Et pour la télévision française, il crée "La caméra explore le temps" (avec Stellio Lorenzi et son complice, Castelot), diffusée de 1957 à 1966.

Enfin, de 1969 à 1987, dans "Alain Decaux raconte" puis "Alain Decaux face à l'Histoire" et "Le dossier Alain Decaux", (sur différentes chaînes),  il est chaque mois seul à l'image pendant une petite heure.

"Dans la télévision de cette époque, les émissions culturelles occupaient 30% du temps d'antenne et passionnaient le public", disait Alain Decaux dans les années 2000.

Ce fils d'avocat est né le 23 juillet 1925 à Lille (Nord). Adolescent, il écrit des pièces de théâtre. Il fait du droit mais se passionne pour l'Histoire, qu'il étudie à la Sorbonne "sans le moindre souci d'obtenir un diplôme", a-t-il dit.

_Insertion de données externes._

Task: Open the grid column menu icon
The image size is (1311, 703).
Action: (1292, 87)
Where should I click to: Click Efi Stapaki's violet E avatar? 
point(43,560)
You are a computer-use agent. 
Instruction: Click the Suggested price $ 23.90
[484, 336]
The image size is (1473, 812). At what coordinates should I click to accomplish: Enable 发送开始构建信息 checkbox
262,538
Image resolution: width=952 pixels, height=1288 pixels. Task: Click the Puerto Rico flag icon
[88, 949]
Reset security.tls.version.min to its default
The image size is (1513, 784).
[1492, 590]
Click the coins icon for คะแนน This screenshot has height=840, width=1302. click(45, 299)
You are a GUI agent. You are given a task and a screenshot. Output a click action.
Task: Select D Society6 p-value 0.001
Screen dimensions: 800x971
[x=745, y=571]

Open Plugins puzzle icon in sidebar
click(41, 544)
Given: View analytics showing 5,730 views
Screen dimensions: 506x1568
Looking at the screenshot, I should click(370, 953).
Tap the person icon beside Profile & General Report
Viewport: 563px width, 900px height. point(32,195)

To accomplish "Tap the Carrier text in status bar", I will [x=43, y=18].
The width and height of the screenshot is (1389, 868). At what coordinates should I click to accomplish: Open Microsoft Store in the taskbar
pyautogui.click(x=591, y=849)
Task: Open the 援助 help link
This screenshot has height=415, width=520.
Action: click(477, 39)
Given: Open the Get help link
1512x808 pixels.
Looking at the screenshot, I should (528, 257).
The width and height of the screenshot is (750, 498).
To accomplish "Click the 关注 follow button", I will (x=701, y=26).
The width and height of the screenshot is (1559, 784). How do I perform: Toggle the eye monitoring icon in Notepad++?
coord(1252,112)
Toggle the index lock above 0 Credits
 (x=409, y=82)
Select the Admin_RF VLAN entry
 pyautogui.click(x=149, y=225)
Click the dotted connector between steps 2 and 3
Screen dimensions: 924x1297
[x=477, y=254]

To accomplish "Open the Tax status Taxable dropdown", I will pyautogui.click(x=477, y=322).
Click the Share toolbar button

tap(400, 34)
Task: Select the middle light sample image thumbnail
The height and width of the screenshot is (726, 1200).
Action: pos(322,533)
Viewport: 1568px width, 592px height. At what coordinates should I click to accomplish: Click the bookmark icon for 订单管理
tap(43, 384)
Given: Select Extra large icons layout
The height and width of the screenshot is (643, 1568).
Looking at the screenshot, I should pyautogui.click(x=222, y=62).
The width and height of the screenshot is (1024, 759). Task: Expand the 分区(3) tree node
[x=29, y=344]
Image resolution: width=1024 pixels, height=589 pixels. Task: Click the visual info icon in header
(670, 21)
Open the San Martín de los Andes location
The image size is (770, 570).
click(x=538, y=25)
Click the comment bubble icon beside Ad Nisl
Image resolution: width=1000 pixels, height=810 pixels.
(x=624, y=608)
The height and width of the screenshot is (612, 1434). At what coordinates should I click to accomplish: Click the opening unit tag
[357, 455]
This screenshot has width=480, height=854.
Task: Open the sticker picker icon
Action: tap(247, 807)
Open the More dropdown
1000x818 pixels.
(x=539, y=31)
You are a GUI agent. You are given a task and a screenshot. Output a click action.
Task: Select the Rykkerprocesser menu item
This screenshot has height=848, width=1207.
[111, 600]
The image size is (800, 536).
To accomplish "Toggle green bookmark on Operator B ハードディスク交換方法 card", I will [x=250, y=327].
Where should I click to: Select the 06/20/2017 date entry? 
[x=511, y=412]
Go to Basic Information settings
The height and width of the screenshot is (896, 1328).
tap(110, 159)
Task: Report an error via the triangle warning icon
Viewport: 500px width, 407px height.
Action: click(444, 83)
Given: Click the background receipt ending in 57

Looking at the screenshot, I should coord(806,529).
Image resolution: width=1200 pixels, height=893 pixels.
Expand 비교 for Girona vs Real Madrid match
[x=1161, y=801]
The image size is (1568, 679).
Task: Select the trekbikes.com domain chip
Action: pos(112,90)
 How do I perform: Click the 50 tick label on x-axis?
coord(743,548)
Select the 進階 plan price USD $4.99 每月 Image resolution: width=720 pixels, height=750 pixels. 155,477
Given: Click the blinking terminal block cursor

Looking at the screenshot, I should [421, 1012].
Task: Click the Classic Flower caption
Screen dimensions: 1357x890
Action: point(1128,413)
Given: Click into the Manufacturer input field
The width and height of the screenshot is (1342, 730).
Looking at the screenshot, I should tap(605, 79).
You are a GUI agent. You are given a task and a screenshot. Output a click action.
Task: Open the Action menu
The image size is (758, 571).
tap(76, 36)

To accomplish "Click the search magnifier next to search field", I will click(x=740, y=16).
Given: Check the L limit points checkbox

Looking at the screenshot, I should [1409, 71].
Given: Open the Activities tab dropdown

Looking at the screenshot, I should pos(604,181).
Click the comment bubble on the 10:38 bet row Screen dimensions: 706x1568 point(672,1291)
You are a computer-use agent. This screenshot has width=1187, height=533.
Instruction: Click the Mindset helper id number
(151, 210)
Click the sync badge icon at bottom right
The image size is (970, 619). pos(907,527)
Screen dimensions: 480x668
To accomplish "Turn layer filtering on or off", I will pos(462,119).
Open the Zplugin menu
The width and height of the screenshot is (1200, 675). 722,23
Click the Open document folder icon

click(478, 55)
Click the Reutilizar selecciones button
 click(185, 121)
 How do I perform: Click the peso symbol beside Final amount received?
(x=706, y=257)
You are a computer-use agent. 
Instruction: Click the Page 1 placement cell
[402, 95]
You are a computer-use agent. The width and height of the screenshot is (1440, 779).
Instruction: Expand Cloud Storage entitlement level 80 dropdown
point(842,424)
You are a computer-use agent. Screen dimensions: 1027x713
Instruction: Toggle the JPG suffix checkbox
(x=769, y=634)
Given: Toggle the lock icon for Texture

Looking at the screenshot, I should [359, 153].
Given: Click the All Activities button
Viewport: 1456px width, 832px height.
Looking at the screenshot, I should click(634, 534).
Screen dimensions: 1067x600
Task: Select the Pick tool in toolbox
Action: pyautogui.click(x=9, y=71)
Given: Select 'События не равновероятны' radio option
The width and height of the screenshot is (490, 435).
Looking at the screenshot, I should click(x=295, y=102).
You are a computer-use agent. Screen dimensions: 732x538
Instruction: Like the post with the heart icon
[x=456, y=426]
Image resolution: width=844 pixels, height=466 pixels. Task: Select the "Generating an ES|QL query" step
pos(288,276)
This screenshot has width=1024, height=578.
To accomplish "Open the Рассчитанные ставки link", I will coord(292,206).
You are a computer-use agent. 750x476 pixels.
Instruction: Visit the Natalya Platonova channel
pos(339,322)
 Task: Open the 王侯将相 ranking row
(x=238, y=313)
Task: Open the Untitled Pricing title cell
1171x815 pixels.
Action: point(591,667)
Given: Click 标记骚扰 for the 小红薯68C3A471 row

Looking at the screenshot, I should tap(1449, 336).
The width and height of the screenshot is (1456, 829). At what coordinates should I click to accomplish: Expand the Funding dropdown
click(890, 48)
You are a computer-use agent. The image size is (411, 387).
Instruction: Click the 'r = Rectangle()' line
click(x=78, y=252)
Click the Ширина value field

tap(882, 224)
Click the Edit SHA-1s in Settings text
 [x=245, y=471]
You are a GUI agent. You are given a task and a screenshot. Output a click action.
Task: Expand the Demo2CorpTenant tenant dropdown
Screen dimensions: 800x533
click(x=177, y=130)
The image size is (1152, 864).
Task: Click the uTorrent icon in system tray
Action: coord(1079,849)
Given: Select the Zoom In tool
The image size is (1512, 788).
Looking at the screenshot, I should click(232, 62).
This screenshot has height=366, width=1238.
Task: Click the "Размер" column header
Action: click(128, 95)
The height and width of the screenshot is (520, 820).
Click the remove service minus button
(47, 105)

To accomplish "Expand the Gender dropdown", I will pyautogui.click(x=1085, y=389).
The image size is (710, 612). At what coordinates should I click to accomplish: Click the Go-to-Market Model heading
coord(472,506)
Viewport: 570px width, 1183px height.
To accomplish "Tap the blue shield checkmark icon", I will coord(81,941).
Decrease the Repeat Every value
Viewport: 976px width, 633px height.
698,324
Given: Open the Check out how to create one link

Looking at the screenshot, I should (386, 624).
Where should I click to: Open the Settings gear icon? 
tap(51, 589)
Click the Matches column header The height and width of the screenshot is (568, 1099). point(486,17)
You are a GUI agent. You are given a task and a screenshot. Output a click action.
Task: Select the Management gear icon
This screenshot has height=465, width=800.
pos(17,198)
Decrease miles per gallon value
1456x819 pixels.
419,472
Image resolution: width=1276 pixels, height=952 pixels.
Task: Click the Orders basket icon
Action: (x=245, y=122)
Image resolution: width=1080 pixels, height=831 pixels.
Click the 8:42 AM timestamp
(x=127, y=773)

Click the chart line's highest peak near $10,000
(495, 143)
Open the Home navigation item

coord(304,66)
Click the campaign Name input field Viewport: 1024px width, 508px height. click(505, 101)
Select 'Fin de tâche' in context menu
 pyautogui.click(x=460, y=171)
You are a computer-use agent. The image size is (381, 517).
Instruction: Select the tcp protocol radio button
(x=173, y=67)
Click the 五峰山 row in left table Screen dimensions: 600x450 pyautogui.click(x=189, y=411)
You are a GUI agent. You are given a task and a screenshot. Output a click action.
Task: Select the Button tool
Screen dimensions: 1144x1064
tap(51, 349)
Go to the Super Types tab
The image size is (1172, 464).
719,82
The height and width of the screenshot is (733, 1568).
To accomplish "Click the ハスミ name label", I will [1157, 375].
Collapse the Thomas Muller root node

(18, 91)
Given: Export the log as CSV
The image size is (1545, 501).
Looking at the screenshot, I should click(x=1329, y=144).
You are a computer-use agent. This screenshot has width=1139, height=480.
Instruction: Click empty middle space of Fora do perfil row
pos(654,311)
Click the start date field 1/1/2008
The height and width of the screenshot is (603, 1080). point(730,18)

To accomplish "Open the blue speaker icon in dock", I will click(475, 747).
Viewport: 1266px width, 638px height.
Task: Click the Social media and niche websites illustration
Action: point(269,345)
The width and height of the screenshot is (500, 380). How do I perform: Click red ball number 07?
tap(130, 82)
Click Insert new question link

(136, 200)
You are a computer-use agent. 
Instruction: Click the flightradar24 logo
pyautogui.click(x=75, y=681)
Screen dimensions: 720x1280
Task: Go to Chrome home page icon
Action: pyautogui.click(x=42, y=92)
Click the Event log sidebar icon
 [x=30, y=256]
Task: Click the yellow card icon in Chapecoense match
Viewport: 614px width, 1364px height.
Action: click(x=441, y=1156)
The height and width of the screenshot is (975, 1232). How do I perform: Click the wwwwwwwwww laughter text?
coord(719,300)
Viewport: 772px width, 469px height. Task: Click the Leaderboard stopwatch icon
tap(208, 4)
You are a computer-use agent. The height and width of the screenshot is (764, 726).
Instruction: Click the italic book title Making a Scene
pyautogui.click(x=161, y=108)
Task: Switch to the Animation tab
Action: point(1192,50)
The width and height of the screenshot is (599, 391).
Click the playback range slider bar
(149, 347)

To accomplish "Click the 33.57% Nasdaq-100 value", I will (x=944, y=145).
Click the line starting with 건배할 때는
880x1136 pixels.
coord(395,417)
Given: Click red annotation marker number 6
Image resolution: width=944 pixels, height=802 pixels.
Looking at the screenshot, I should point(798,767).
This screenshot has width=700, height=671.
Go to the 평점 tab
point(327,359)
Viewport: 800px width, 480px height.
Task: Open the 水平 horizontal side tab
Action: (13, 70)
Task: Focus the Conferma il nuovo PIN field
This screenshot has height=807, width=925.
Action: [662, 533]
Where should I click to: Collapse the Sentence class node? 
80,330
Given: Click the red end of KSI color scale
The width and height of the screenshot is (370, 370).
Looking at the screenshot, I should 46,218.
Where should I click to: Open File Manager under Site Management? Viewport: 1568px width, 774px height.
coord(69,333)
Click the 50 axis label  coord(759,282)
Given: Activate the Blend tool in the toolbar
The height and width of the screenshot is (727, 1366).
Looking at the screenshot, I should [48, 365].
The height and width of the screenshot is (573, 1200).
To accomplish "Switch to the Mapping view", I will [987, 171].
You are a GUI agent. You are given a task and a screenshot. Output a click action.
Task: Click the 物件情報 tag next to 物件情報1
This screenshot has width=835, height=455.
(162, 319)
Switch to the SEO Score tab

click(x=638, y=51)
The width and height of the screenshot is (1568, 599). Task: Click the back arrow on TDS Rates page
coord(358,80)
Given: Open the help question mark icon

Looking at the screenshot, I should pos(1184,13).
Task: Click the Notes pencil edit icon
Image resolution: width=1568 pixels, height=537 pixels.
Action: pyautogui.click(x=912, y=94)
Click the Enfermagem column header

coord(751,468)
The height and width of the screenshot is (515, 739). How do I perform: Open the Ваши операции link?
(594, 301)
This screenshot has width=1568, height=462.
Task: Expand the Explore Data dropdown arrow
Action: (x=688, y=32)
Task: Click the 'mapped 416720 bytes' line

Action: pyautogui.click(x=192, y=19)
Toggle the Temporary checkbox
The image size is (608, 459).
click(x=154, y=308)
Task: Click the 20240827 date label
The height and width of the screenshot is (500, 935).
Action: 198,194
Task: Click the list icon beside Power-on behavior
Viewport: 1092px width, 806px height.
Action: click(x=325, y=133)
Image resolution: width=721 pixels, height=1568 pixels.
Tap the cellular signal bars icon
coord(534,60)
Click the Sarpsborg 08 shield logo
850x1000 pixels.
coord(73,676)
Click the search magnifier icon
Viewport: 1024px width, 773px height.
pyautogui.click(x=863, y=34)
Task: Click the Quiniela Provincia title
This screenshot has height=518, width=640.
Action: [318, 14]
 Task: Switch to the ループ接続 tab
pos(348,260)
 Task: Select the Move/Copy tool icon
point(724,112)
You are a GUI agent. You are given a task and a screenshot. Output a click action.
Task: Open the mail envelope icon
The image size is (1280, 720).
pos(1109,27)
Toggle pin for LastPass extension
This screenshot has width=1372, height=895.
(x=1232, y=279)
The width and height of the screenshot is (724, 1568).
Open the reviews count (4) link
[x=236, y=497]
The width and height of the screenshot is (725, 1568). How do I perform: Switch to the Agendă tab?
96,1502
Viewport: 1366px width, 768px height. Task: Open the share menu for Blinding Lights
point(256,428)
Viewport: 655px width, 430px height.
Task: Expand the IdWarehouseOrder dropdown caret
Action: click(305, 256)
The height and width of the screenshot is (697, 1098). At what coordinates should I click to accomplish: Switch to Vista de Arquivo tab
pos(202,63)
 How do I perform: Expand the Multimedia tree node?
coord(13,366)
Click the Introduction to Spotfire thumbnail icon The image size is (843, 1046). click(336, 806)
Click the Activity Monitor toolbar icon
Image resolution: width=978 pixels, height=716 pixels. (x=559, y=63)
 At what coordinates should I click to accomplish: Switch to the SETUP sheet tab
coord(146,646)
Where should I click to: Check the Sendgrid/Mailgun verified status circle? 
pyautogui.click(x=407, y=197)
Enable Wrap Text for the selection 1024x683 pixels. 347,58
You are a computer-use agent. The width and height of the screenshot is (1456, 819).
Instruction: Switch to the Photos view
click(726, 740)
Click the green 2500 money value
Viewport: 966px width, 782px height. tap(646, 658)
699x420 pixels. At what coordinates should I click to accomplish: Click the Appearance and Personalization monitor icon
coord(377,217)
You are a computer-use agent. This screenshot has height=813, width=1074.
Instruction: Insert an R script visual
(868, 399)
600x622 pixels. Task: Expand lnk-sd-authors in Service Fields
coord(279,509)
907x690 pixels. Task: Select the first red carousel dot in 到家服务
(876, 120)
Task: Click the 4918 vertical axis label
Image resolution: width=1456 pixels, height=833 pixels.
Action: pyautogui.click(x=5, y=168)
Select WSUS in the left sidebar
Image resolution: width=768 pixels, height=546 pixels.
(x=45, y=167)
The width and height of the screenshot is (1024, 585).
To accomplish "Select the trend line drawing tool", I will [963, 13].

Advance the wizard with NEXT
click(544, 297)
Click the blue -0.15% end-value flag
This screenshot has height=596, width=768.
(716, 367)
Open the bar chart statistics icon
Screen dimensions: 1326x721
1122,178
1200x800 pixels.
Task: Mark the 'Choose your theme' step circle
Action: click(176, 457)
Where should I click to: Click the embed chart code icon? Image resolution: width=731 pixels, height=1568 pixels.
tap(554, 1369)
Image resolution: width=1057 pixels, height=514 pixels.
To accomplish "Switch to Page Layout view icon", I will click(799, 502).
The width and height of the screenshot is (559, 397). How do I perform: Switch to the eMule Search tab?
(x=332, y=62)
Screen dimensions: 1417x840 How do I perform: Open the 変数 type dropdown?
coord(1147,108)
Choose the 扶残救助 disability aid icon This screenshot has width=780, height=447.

Précoce, il est couronné en 1950 par l'Académie française dès son second livre, "Letizia", la mère de Napoléon 1er. Biographe de Dumas ou Hugo, il écrit des livres aux titres simples mais efficaces : "Les grands mystères du passé", "Grands secrets, grandes énigmes" ou "Grandes aventures de l'histoire".

Il a signé aussi des sommes comme "C'était le XXème siècle" en quatre volumes, une "Histoire des Françaises" en deux tomes. Sa recherche de la spiritualité l'amène à écrire pour les enfants des ouvrages comme "La Bible racontée aux enfants".

Avec l'homme de théâtre Robert Hossein, il a monté des fresques autour de figures comme Danton, Robespierre, Marie-Antoinette, Bonaparte ou de Gaulle.

Il a été élu à l'Académie française en 1979. Symboliquement, cet homme de l'audiovisuel a reçu son épée d'académicien dans le grand amphithéâtre de Radio France.

En 1988, le Premier ministre socialiste Michel Rocard, qui adorait ses émissions, l'invite à entrer au gouvernement: il s'y occupera de la Francophonie, sous l'égide du ministre des Affaires étrangères, Roland Dumas. Il raconte cette expérience dans un récit désenchanté, "Le Tapis rouge" : "Je me faisais des illusions sur le rôle des ministres. Pendant des années, j'avais écrit dans mes livres: le ministre décide. Depuis, j'écris: le ministre souhaite...".